….dupla derrota da democracia….

Punição a Baltasar Garzon consagra o silêncio para as atrocidades do franquismo e sufoca a independência judicial

Mal se passaram duas semanas da decepção pela decisão do STF em entender abrangidos na anistia crimes praticados pelos agentes da repressão e outra vitória das sombras assola a comunidade internacional.

O acolhimento da acusação movida por duas associações ultra-direitistas (Mãos Limpas e Falange Espanhola) desaguou no afastamento cautelar do juiz espanhol Baltasar Garzon da magistratura.

Garzon era responsável, entre outros processos, pela abertura da investigação de crimes da atroz ditadura franquista, e tinha sido o autor da ordem de prisão do também ditador chileno Augusto Pinochet, ancorado no princípio da justiça universal.

Seu principal delito foi o de dar vigência a normas de tratados e convenções internacionais, segundo as quais as anistias auto-outorgadas pelas tiranias não podem impedir o processamento e o julgamento de crimes contra a humanidade.

Mais de cem mil pessoas estiveram entre os mortos do período franquista.
O que pensariam se soubessem que quem está sendo processado é o juiz que investiga seus assassinos? Foi esta a pergunta que fez Marcos Ana, poeta espanhol, prisioneiro por vinte e três anos durante o regime autoritário, no diário El País.

Tão grave quanto o silêncio forçado sobre os crimes do passado é o violento ataque à independência judicial.
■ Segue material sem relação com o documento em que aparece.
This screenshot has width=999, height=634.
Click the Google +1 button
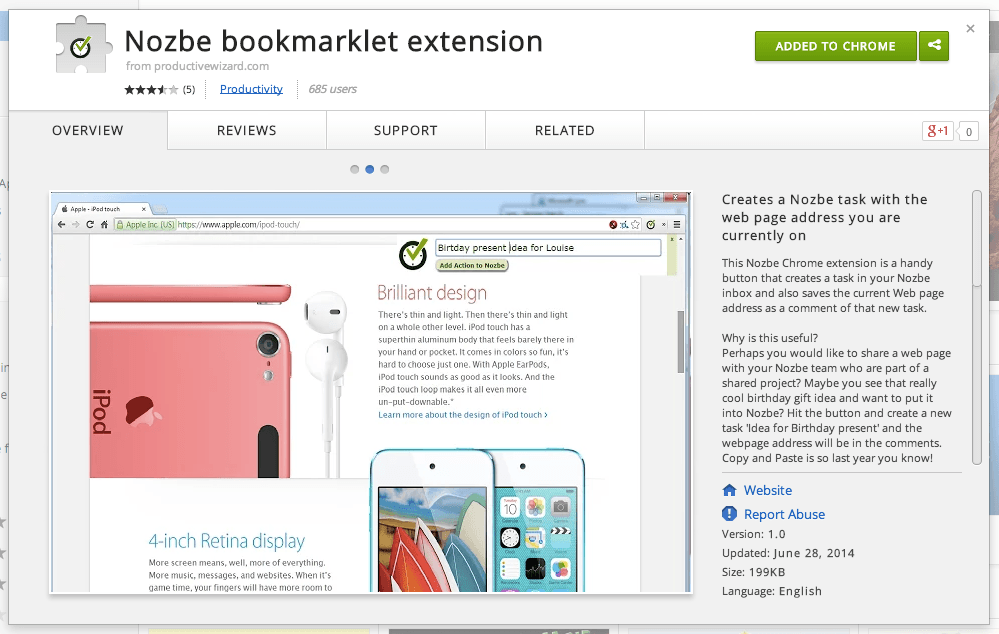[937, 131]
Pode-se discutir a validade das decisões judiciais e cassá-las pelos recursos existentes nos ordenamentos nacionais. Mas um juiz não pode ser acusado de prevaricação por ato jurisdicional.

Como alertou Raul Zaffaroni, jurista renomado e ministro da Corte Suprema da Argentina, a sanção pela interpretação divergente viola a independência do juiz e institui a ditadura dos tribunais.

O afastamento de Garzon já era previsível, eis que decorrência natural da aceitação da acusação de prevaricação pelo juiz do Supremo Tribunal, Luciano Varela.

Todavia, o Conselho da Magistratura espanhol reforçou o sentido simbólico da punição, negando-se, inclusive, a avaliar pedido de afastamento de Garzon para assessorar o Tribunal Penal Internacional, justamente no julgamento de crimes contra a humanidade.

Se, ao final, conseguir seu cargo em Haia, driblando o ostracismo a que está sendo condenado, Baltasar Garzon poderá ser considerado o último exilado da ditadura de Franco.